Energy companies registered some of the biggest differences between GAAP and pro forma earnings. In total, S&P 500 energy companies had an estimated GAAP loss of $48 billion. That stands in stark contrast to the $45 billion of income they reported on a pro forma basis.

But energy companies weren’t the only ones writing off the bad stuff last year. Health-care and materials companies registered big differences. Materials companies reported $13 billion in GAAP earnings compared with $30 billion in pro forma earnings. And health-care companies earned $104 billion under GAAP versus $157 billion pro forma.

And then there was tech: Under GAAP, S&P 500 tech companies earned an estimated $176 billion in 2015, $42 billion less than their pro forma earnings of $218 billion. Some of that difference reflected many tech companies’ long-standing practice of excluding stock-based compensation from pro forma results. But the 19% gap between the two earnings measures was nearly double the difference in 2014, a reflection of the many other items that got excluded in a tough year—such as restructuring costs and business write-downs.

Overall S&P 500 earnings under GAAP came to $787 billion last year, S&P Dow Jones Indices estimates. That is $256 billion less than the pro forma estimate of $1.04 trillion.

For investors taking a clear-eyed view, a bad year looks even worse.
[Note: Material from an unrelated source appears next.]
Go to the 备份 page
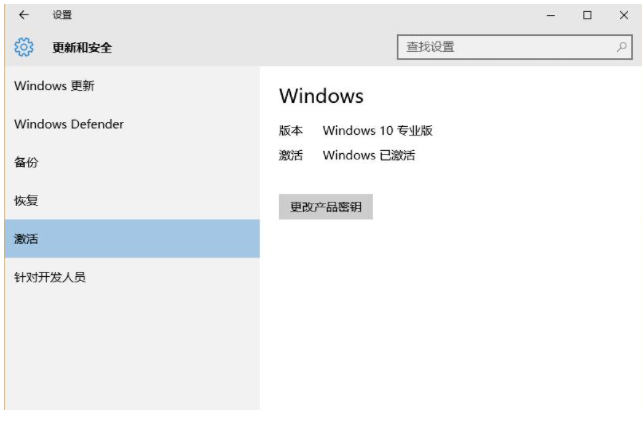Viewport: 642px width, 429px height. pos(26,162)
Some recent articles on the matter...
Bloomberg's Nir Kaissar (8/1/16): " Get Smart about Earnings in This Stock Market"
Seeking Alpha (8/4/16): " Looking Beyond the GAAP"
Roy Walker's Blog (8/10/16): " Blowing the Lid Off the Biggest Scam in Big Business"

quote:

This long-simmering debate has reached a boiling point in recent months, as the gulf between GAAP and non-GAAP earnings has gotten too big to ignore. In 2015, about 87% of companies in the S&P 500 reported adjusted earnings, up from 73% in 2010. And the median size of the adjustment increased from 8% in 2010 to 25% in 2015. In aggregate, reported GAAP earnings were almost 22% below adjusted earnings last year. Overall, there has been a sizeable increase in both the frequency and the magnitude of the adjustments.
Posted by Doc Fenton
New York, NY
Member since Feb 2007
52698 posts
Posted on 8/18/16 at 5:41 pm to
Also, in the bear watch category, George Soros keeps doubling down on his market shorting strategy...

MarketWatch (8/16/16): " Soros Nearly Doubles Down Bearish Bet Against S&P 500"

quote:

The 86-year-old’s fund, Soros Fund Management LLC, disclosed in a regulatory filing it had increased its bet against the S&P 500, the main index used to measure big-stock performance in the U.S., and holds put options on roughly four million shares in an exchange-traded fund that tracks the index. That is up from “puts” on 2.1 million shares as of March 31.


So there are a lot of heavy hitters in the bearish camp. Some are only mildly bearish on U.S. equities, like Bill Gross (Janus) or Byron Wien (Blackstone).

But Carl Icahn, Jeffrey Gundlach, George Soros, and Paul Tudor Jones are all very heavily invested in short positions. I would think that Jeremy Grantham and Stanley Druckenmiller might be there as well.